Selection due to nonretention mortality in gillnet fisheries for salmon

Abstract

Fisheries often exert selective pressures through elevated mortality on a nonrandom component of exploited stocks. Selective removal of individuals will alter the composition of a given population, with potential consequences for its size structure, stability and evolution. Gillnets are known to harvest fish according to size. It is not known, however, whether delayed mortality due to disentanglement from gillnets exerts selective pressures that reinforce or counteract harvest selection. We examined gillnet disentanglement in exploited populations of sockeye salmon (Oncorhynchus nerka) in Bristol Bay, Alaska, to characterize the length distribution of fish that disentangle from gillnets and determine whether nonretention mortality reinforces harvest selection and exerts common pressures according to sex and age. We also evaluated discrete spawning populations to determine whether nonretention affects populations with different morphologies in distinct ways. In aggregate, nonretention mortality in fish that disentangle from gillnets counters harvest selection but with different effects by sex and age. At the level of individual spawning populations, nonretention mortality may exert stabilizing, disruptive, or directional selection depending on the size distribution of a given population. Our analyses suggest nonretention mortality exerts significant selective pressures and should be explicitly included in analyses of fishery-induced selection.

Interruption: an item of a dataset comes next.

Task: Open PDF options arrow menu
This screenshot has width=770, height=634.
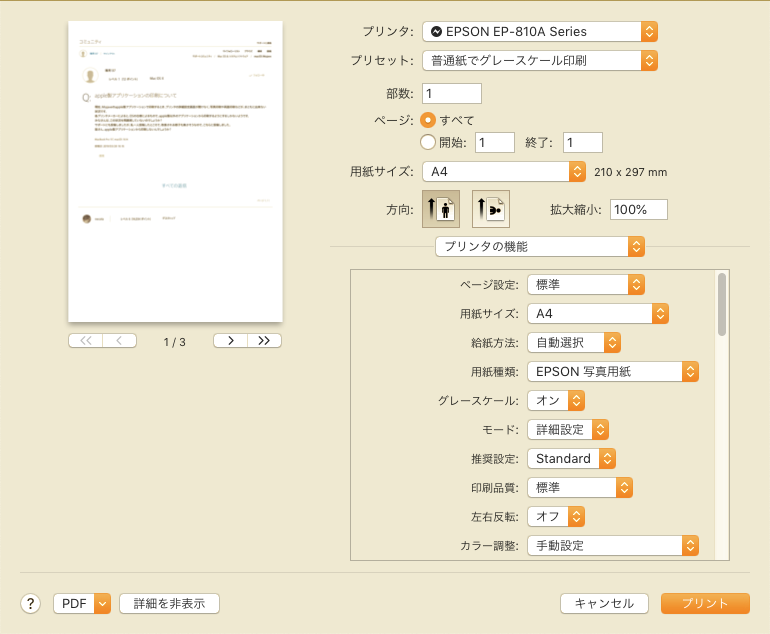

Keywords: conservation biology; contemporary evolution; fisheries management; life history evolution; phenotypic plasticity; population dynamics.

Figure 1

Photographs of gillnet marking in male (left) and female (right) sockeye salmon due to disentanglement in commercial gillnet fisheries [Supporting Information, Appendix S1, Fig. A1 displays gillnet marking as apparent at sexual immaturity (sampling at entry to freshwater system) in contrast to gillnet marking at sexual maturity (sampling at natal streams)].

Figure 2

Map of Wood River system, Bristol Bay, Alaska. The main map displays the Nushagak fishing district and constituent watersheds (Wood River watershed outlined). The enlargement displays the sampling location for the aggregate Wood River system stock (Wood River counting tower), and the sampling locations for the 10 stream spawning populations surveyed in this study (⋆).

Figure 3

Histograms of estimated numbers at length (10 mm length bins) for the total run, harvest, escapement, and disentangled fish in the escapement for the aggregate Wood River system stock (mean, 2006–2008). Density plots on the right contrast the shape and location of the length distributions of harvested, escaped, and disentangled fish. (Supporting Information, Appendix S5, Figs E1–E3 display year-specific length distributions).

Figure 4

Selection pressure due to mortality via harvest (top graphs) and gillnet disentanglement (bottom graphs), contrasting harvested and disentangled fish to preharvest fish as a ratio of proportion at length. The preharvest stock is scaled to a uniform distribution (proportional deciles by length) and represented by the horizontal line at 1.0. Histograms display the relative densities for harvested and disentangled fish (the ratio of the relative proportion harvested/disentangled at length to the preharvest proportion at length), scaled to the uniform preharvest stock. In the case of identical distributions, the histogram would be uniform at 1.0.

Figure 5

Length frequency area plots of the reconstructed aggregate Wood River system stock (total run, by sex and year) with mortality attributed to harvest extraction and nonretention. Nonretention mortality at length was estimated from the length distribution of disentangled fish, annual incidence of gillnet disentanglement in the escapement, and an estimated prespawning mortality rate of 50% for disentangled fish in the escapement. Total run is represented by the combined area. Total escapement is the area minus harvest mortality. The spawning population (effective escapement) is the total run minus harvest and nonretention mortality.

Figure 6

Standardized selection differentials (2006–2008) related to harvest mortality (top panels), nonretention mortality (middle panels) and totaled fisheries-induced selection (lower panels). Error bars represent 95% confidence intervals. Harvest selection produces a decrease in mean length in both sexes and is significant in most years. Nonretention selection produces an increase in length for both sexes but with higher variance in males, largely because nonretention affects males at both extremes of their length range. Total fisheries-induced selection is negative in most years but in years where harvest selection is relatively weak, the selective effects of nonretention mortality are enough to neutralize the selective effects of harvest.

Figure 7

Top panels (boxplots) show individual stream populations as categorized into small- and large-stream types. Lower panels display the length frequency distributions for unmarked and gillnet marked fish that escape to natal streams (histograms) contrasted to length frequency distributions by age (years in ocean residence) of fish in these populations (solid and dashed lines). Arrows suggest how mortality due to gillnet disentanglement may exert directional, stabilizing, or disruptive selection in these population types (Supporting Information, Appendix S6 displays length distributions and selection pressures for individual streams).